Special festival tributes are planned for Christian Bale (starring in ’s western “Hostiles”) and cinematographer Ed Lachman (represented in the lineup by Todd Haynes’ period drama “Wonderstruck”). Both are set to receive Silver Medallion Awards honoring a “significant contribution to the world of cinema.”
As for Telluride itself, despite the growing attention it has received in recent years, Huntsinger would like things to stay pretty much exactly the way they are.
“We’re in a sweet spot that we hope goes on forever,” she said. “I can’t even count the number of times that different entities have said, ‘You guys can be bigger than this’ — and we say no. We are a concentrated smack of cinema that you get over these four days, and that’s what it should be. It’s not going to live anywhere except in the moments of communion that we all have here.”
The 2017 Telluride Film Festival main program lineup:
• “Arthur Miller: Writer” (d. Rebecca Miller, U.S.)
• “Battle of the Sexes” (d. Valerie Faris, Jonathan Dayton, U.S.)
• “Darkest Hour” (d.
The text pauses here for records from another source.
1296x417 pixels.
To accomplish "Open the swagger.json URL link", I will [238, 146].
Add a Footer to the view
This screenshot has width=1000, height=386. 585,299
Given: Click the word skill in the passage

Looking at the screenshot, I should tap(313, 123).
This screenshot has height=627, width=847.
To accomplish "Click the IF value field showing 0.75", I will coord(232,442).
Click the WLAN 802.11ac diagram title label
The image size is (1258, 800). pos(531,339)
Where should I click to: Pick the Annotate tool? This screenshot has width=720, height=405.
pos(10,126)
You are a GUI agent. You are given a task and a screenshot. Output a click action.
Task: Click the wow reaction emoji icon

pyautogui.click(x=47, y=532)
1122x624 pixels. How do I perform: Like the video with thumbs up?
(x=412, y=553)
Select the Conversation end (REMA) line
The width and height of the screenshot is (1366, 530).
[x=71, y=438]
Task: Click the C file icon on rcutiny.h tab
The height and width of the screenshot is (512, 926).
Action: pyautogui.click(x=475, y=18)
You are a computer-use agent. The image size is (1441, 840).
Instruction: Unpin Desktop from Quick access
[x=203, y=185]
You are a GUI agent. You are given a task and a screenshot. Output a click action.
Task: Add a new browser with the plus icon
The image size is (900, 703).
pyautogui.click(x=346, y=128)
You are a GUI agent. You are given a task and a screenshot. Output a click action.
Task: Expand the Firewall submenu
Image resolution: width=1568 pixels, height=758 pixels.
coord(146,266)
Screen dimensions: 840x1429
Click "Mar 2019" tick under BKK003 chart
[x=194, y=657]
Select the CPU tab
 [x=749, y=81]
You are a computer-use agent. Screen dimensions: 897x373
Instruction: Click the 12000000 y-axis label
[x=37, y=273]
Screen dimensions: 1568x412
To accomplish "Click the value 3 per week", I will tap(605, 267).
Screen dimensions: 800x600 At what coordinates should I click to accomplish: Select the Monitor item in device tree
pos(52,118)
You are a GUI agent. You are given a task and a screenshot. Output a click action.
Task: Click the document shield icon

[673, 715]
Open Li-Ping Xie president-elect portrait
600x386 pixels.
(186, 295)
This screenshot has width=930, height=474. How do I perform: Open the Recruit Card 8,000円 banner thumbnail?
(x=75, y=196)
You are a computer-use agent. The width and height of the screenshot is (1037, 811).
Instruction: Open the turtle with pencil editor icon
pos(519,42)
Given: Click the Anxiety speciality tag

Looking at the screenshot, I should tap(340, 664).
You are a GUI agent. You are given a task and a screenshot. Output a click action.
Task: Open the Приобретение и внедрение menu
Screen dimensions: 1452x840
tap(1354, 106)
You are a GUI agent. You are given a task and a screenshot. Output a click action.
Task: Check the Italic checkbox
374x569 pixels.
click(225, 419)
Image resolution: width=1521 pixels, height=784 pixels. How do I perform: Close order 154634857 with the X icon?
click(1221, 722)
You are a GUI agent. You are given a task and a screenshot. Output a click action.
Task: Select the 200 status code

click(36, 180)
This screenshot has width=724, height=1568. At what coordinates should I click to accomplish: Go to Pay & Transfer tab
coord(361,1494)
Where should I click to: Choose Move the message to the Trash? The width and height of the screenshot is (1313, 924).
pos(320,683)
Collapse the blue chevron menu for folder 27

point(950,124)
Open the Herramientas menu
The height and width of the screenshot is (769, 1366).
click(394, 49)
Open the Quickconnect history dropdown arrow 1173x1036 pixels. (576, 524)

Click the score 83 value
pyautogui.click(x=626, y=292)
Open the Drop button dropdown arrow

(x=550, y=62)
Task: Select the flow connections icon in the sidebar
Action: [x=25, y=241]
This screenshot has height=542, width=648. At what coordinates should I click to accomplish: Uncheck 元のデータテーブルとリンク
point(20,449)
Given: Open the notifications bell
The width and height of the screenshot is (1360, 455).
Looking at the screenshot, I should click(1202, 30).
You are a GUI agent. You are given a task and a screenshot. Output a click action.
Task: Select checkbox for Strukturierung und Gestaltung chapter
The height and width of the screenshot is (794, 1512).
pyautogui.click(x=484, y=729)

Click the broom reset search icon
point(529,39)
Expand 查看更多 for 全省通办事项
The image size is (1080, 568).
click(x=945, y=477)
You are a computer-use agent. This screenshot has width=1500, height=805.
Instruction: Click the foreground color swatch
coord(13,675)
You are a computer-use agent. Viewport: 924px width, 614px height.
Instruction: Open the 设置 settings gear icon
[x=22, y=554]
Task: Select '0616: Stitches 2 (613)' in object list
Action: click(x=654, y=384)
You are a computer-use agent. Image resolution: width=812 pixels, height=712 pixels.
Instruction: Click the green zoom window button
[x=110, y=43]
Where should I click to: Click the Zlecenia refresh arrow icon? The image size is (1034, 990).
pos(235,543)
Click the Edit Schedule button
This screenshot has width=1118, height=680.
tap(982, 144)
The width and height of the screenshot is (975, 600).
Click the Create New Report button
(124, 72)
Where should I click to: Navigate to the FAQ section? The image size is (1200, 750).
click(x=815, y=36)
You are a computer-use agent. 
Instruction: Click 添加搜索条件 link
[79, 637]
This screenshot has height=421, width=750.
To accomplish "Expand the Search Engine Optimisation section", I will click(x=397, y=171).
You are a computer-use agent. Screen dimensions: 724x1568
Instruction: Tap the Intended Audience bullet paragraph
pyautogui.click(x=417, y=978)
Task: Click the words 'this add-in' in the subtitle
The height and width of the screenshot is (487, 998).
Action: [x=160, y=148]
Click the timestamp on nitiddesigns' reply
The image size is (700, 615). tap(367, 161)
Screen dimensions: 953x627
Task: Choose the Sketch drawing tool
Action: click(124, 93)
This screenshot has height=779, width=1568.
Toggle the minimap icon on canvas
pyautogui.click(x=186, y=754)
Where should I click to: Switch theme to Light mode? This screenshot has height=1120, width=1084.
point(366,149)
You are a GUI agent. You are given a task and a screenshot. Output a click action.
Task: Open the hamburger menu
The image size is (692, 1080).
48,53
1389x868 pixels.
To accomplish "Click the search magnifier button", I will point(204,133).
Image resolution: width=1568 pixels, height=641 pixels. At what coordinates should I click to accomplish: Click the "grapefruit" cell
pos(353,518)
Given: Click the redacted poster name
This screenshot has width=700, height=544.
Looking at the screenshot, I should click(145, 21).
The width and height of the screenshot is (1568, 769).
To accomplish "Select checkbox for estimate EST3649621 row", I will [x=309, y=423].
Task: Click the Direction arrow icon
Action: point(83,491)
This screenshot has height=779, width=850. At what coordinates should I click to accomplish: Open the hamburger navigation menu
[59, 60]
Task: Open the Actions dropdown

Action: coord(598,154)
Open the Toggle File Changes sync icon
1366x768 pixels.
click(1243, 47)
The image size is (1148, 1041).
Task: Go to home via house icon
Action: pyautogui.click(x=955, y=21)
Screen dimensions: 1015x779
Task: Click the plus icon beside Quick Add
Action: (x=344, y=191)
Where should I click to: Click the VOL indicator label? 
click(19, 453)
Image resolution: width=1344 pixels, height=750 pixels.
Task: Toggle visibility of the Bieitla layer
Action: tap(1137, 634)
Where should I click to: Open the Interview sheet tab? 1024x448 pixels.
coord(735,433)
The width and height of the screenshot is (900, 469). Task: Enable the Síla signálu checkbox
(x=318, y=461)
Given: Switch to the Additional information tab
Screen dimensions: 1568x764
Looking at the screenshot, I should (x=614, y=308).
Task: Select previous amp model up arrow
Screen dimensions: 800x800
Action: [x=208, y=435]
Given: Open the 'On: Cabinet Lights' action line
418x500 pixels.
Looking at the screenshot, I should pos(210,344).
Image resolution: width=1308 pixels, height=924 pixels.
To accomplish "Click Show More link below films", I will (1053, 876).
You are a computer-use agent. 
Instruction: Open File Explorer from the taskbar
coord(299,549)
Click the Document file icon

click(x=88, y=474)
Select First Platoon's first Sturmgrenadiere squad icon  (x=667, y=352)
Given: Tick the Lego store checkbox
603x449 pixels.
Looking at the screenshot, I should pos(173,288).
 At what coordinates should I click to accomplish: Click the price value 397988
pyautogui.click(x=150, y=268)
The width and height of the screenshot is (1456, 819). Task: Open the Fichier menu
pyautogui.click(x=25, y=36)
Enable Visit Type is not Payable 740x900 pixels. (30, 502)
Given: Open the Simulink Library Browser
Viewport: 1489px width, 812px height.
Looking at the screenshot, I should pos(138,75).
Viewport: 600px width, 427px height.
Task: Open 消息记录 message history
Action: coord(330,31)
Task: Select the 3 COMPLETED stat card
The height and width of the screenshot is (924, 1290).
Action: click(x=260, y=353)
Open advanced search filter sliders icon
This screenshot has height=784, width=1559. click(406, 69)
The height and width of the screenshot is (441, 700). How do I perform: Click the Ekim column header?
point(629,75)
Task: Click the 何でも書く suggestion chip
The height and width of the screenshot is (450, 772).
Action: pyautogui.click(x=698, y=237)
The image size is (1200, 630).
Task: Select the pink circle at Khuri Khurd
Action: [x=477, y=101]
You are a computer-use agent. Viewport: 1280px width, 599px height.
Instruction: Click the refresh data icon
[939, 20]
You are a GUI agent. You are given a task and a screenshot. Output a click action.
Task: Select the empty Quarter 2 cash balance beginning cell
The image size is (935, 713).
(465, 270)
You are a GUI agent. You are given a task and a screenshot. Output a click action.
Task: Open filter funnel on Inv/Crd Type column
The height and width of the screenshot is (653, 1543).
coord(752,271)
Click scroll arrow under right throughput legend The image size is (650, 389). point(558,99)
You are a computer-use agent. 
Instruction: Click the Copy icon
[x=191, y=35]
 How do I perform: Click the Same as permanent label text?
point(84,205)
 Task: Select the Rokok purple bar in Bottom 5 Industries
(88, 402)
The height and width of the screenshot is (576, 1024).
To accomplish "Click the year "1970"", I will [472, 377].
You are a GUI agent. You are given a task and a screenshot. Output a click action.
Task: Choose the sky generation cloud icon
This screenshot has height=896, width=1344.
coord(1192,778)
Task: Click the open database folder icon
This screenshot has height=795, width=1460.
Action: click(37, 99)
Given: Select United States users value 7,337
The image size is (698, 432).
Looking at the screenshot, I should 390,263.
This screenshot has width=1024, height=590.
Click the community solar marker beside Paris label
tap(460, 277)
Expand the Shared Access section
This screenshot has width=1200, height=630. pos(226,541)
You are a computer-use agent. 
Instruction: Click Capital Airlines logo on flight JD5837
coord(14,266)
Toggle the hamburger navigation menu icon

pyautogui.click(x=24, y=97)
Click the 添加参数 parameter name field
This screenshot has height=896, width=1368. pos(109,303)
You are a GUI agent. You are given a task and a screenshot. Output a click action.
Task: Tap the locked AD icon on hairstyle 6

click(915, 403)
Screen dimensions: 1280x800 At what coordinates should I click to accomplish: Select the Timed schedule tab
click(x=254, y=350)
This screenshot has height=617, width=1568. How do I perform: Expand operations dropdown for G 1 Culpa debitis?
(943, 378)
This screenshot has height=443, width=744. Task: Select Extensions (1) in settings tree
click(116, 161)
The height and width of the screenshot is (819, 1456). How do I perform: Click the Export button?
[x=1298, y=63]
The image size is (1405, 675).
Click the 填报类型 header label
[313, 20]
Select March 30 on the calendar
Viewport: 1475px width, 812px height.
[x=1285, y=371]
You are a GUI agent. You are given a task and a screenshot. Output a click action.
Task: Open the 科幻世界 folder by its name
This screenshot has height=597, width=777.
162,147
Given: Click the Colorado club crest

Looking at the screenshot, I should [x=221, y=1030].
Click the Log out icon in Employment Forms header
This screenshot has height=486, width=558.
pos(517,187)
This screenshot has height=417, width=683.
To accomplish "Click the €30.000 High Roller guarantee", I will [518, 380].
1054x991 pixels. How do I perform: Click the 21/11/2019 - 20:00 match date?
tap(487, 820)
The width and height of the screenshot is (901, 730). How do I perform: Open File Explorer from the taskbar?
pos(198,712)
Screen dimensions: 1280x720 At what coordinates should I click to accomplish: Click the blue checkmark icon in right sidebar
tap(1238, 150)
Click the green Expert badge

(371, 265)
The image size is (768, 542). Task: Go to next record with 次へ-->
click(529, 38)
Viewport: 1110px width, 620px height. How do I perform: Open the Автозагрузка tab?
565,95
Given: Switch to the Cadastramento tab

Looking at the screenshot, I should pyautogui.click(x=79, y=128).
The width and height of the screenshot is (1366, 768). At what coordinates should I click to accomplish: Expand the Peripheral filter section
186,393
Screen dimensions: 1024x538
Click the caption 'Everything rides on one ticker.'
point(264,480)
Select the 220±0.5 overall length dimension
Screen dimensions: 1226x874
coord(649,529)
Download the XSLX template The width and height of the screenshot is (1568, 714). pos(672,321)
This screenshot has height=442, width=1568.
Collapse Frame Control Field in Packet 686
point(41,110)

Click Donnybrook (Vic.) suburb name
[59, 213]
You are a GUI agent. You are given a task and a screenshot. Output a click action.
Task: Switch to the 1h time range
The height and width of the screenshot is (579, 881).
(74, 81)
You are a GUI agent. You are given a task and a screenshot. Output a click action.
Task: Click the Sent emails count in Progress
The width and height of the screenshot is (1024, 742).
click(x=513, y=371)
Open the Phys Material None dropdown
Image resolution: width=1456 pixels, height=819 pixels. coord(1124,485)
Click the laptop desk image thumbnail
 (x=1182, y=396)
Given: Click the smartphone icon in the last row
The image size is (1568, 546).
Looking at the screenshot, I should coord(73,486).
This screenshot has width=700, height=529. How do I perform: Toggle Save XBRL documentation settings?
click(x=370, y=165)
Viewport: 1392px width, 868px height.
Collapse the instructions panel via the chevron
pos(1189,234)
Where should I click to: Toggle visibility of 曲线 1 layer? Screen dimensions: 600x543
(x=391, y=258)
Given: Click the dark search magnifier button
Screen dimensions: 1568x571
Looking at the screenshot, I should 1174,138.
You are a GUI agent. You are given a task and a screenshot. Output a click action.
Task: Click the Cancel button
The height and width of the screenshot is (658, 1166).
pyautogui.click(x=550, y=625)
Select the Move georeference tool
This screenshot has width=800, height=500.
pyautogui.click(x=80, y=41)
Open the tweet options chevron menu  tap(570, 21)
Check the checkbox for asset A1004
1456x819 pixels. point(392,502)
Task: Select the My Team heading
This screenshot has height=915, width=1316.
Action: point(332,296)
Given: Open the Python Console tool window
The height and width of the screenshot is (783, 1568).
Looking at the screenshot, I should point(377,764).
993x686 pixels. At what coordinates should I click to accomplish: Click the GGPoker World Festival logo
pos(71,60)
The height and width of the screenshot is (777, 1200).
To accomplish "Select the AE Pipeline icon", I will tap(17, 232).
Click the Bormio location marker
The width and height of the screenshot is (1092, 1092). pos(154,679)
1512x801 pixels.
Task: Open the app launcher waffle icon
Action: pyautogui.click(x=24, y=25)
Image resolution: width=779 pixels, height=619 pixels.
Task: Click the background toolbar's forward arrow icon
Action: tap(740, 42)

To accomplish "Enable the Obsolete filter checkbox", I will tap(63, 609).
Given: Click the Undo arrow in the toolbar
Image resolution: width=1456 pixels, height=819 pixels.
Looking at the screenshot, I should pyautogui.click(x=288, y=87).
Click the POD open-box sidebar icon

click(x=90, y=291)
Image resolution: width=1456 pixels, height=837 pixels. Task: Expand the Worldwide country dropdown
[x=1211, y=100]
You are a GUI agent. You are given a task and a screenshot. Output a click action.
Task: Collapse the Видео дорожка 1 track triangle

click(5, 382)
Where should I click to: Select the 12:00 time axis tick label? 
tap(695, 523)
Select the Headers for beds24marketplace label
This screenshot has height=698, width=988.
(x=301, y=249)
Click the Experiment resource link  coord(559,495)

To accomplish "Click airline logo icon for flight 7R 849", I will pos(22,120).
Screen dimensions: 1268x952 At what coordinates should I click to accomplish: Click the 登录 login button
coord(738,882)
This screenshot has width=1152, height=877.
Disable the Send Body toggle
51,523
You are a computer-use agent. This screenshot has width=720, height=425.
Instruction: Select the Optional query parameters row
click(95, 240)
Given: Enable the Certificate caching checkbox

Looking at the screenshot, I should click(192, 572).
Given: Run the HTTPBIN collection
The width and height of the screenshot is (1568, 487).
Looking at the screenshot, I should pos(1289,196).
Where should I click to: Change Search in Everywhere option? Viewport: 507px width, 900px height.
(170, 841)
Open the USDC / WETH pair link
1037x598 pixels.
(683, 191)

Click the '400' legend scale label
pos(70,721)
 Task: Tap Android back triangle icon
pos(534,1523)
Joe Wright, U.K.)
• “Downsizing” (d. Alexander Payne, U.S.)
• “Eating Animals” (d. Christopher Quinn, U.S.)
• “Faces Places” (d. Agnes Varda, JR, France)
• “A Fantastic Woman” (d. Sebastián Lelio, Chile-U.S.-Germany-Spain)
• “Film Stars Don’t Die in Liverpool” (d. Paul McGuigan, U.K.)
• “First Reformed” (d. Paul Schrader, U.S.)
• “First They Killed My Father” (d. Angelina Jolie, U.S.-Cambodia)
• “Foxtrot” (d. Samuel Maoz, Israel)
• “Hostages” (d. Rezo Gigineishvili, Georgia-Russia-Poland)
• “Hostiles” (d. Scott Cooper, U.S.)
• “Human Flow” (d. Ai Weiwei, U.S.-Germany)
• “The Insult” (d. Ziad Doueiri, France-Lebanon)
• “Lady Bird” (d. Greta Gerwig, U.S.)
• “Land of the Free” (d. Camilla Magid, Denmark-Finland)
• “Lean on Pete” (d. Andrew Haigh, U.K.-U.S.)
• “Loveless” (d. Andrey Zvyagintsev, Russia-France-Belgium-Germany)
• “Love, Cecil” (d. Lisa Immordino Vreeland, U.S.)
• “Loving Vincent” (d. Dorota Kobiela, Hugh Welchman, U.K.-Poland)
• “A Man of Integrity” (d. Mohammad Rasoulof, Iran)
• “The Other Side of Hope” (d. Aki Kaurismäki, Finland)
• “The Rider” (d. Chloé Zhao, U.S.)
• “The Shape of Water” (d. Guillermo del Toro, U.S.)
• “Tesnota” (d. Kantemir Balagov, Russia)
• “The Venerable W.” (d. Barbet Schroeder, France-Switzerland)
• “The Vietnam War” (d. Ken Burns, Lynn Novick, U.S.)
• “Wormwood” (d. Errol Morris, U.S.)
• “Wonderstruck” (d. Todd Haynes, U.S.)